▶ [WORK REQUEST] Return, unchanged, every line starting at the one with "Click the chevron beside Login" and running through the last line of the material below, with nothing else added.

▶ [DATA SHOWN]
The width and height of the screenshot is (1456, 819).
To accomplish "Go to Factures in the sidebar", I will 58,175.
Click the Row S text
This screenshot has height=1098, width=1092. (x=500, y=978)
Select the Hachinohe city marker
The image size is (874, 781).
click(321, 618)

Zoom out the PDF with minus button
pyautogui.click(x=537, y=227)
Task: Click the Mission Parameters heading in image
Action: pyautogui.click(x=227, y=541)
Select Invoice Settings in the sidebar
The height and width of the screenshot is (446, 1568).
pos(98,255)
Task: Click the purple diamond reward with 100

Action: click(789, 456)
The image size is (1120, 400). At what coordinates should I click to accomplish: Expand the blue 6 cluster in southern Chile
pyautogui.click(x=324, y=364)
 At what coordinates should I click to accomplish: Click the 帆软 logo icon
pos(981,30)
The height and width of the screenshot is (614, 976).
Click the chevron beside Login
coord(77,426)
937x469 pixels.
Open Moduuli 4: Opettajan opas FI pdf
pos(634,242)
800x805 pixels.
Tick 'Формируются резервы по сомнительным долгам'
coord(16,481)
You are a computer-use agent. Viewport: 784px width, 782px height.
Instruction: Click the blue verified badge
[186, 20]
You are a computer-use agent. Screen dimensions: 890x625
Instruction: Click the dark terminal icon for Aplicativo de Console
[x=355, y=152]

▶ [ANSWER TO THIS TASK]
Click the chevron beside Login
coord(77,426)
937x469 pixels.
Open Moduuli 4: Opettajan opas FI pdf
pos(634,242)
800x805 pixels.
Tick 'Формируются резервы по сомнительным долгам'
coord(16,481)
You are a computer-use agent. Viewport: 784px width, 782px height.
Instruction: Click the blue verified badge
[186, 20]
You are a computer-use agent. Screen dimensions: 890x625
Instruction: Click the dark terminal icon for Aplicativo de Console
[x=355, y=152]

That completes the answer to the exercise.